CAIN 2024
Sun 14 - Mon 15 April 2024 Lisbon, Portugal
co-located with ICSE 2024
Pedro Bizarro

Pedro Bizarro

Title - To have great machine learning models in production in harsh environments, first focus on the harsh environments

Abstract

Once a very large payment processor client told us: 'if we are down for 5 minutes, we open CNN - so don't screw up'. Processing billions of dollars per day, many of our clients need to continuously fight organized crime in the form of transaction fraud, stolen cards, anti-money laundering, account opening fraud, impersonations, scams, and many other exotic and ever-changing attacks. However, in addition to having very good detection rates and very low false positive rates, we still need to maintain very high availability rates, very low latencies, very high throughputs, automatic fault tolerance, auto scale up and down, and more. In this talk we cover that the trick for good models in harsh environments is focusing on the harsh environments first and only on the machine learning models next.

Bio

Pedro Bizarro is co-founder and Chief Science Officer of Feedzai where he leads the Research department. Drawing on a history in academia and research, Pedro helped to develop Feedzai’s industry-leading RiskOps platform to fight financial fraud using innovations from Research. Pedro is also an invited Visiting Professor at Universidade de Lisboa – IST, Member of the Global Innovator Programme at the World Economic Forum, has been an Assistant Professor at the University of Coimbra, and visiting professor at Carnegie Mellon University, a Fulbright Fellow, and holds a Computer Science PhD from the University of Wisconsin-Madison. Pedro’s main interests are high performance systems for data processing, machine learning, responsible AI, and data visualization. Pedro is also an avid runner and an Ironman.

Christian Kästner

Christian Kästner

Title : From Models to Systems: On the Role of Software Engineering for Machine Learning

Abstract

Building production systems with machine learning components is challenging and many projects fail when moving into production even when showing initial success with training machine-learned models. Unfortunately data science education focuses narrowly on data analysis, machine-learning algorithms, and model building but rarely engages with how the model may be used as part of a system. Engineering aspects beyond deploying models are often ignored or underappreciated, including requirements engineering, user experience design, planning and testing integration with non-ML components, and planning for evolution, leading to poor outcomes in many real-world projects.
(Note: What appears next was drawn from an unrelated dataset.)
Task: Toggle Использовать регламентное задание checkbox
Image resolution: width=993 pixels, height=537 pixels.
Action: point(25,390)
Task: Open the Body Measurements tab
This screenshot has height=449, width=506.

Software engineers and data scientists often clash in teams due to different goals, processes, and expectations, finding it hard to effectively coordinate and integrate work. In this talk, I argue for the important roles that software engineers have in machine learning projects that want to move beyond a prototype model. I argue that truly a system-wide perspective is needed if we want to have any hope at making meaningful progress on safety, usability, fairness, or security. I explore the common collaboration problems and discuss strategies to overcome them. This talk is a call for more and better education in this space at the intersection of software engineering and machine learning, as well as for more system-wide research on building software systems with machine-learning components.

Bio

Christian Kästner is an associate professor and the director of the Software Engineering PhD program at the School of Computer Science at Carnegie Mellon University. His research originally focused on software analysis and the boundaries of modularity, especially in the context of highly-configurable systems. He also conducts research on sustainability of open source software and communities. His research often used artificial intelligence and machine-learning tools, such as when predicting how configuration options change the performance of a software system or when modeling the benefit of donations in open source projects, though he personally never cared much about machine learning as a topic in itself (and even though unlikely, he wouldn’t mind another AI winter). Since 2019, he regularly co-teaches a new course “Machine Learning in Production” at the intersection of software engineering and machine learning to better prepare the large number of students who, after graduation, start to work on software systems that integrate more and more machine learning (e.g., mobile apps, web applications, IoT devices) -- and he has written a textbook on the topic. Since then, he also conducted research on collaboration, documentation, and quality assurance in teams where software engineers and data scientists interact.